The age at presentation of IVL is highly variable. Nonetheless, it most commonly affects women in the fifth decade of life. Clinical IVL characteristics mainly depend on the location and scale of the lesion. More distal intravascular extension of the tumor can result in various cardiorespiratory symptoms. Shortness of breath, palpitations, and lower extremity edema comprise the most common symptoms. Our patient’s prominent clinical manifestation was abdominal pain. According to Kloska et al,[6] IVL may occasionally occur with acute pulmonary embolism. Moreover, it may be an unusual cause of a right ventricular mass in an adult patient.[7]

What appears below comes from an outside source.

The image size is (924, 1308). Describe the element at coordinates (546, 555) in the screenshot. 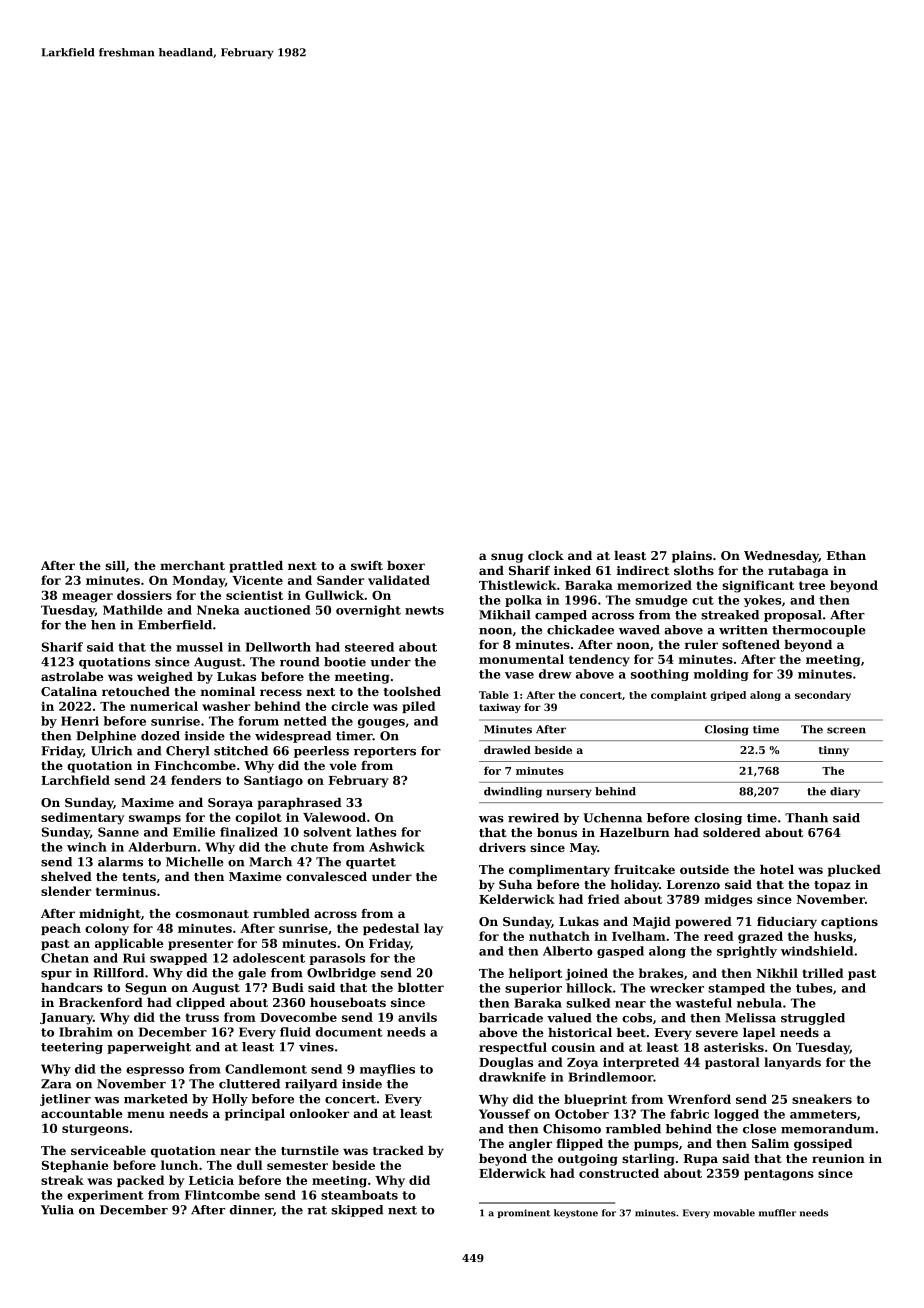

I see `clock` at that location.
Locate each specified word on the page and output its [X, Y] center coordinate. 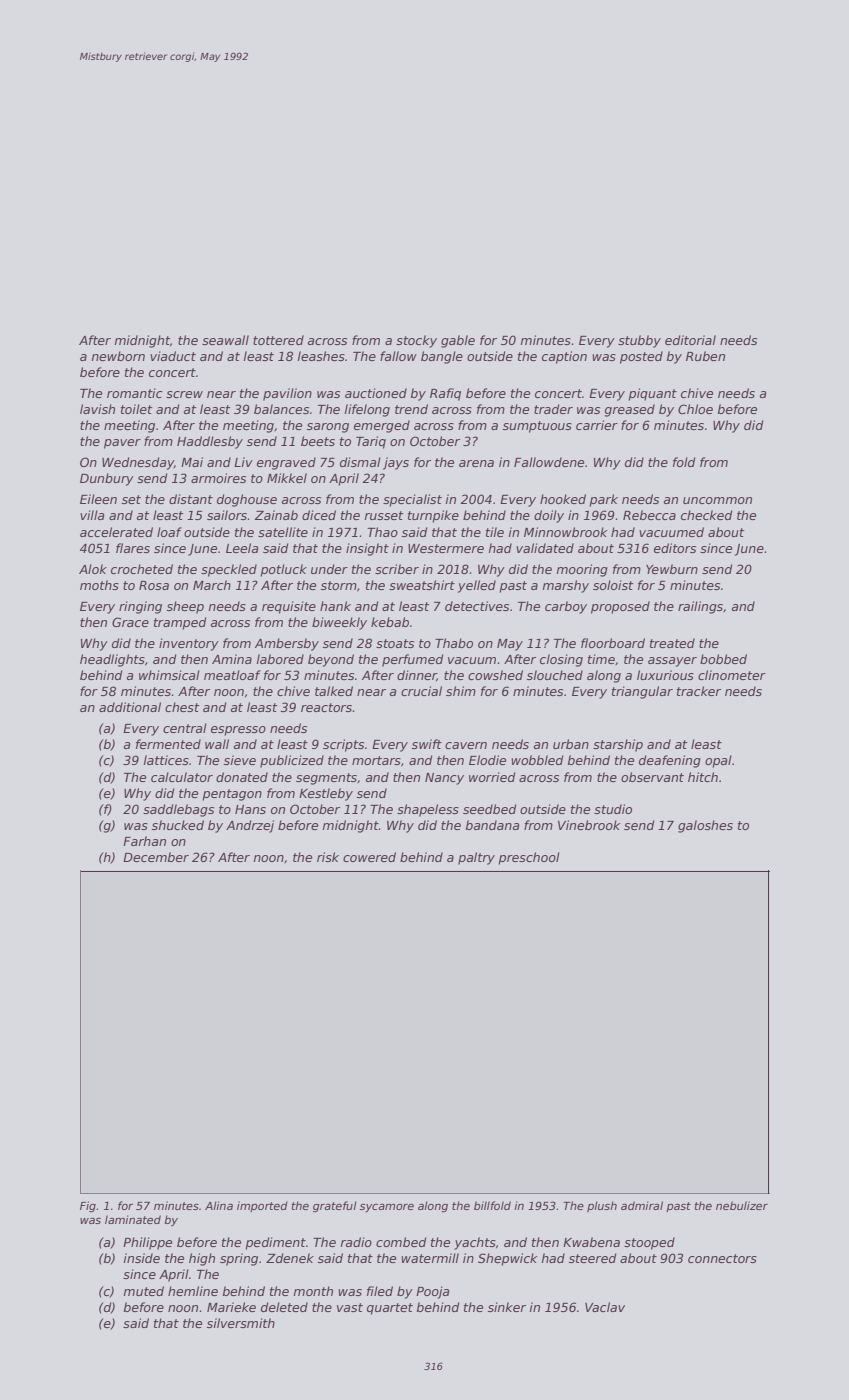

Based on our case findings, we can summarize IVL diagnostic points as follows: 1) Middle-aged women usually have a history of myomectomy and ovarian cyst surgery. 2) There may be an inhomogeneously enhanced irregular pelvic mass that invades the pelvic vein and extends to the IVC and sometimes the RA. 3) The lesion widely infringes the venous system is an essential diagnostic feature. 4) The mobile mass within the RA is always accompanied by a large mass in the IVC. 5) The mass in the heart and vein structures has no adhesion to the wall of the heart and the veins.

As is shown in our case, surgical excision is still the best treatment of choice for IVL treatment, and the complete removal of the tumor is considered essential to prevent a recurrence.[8] IVL has a high recurrence rate because a complete resection is difficult to achieve.[8]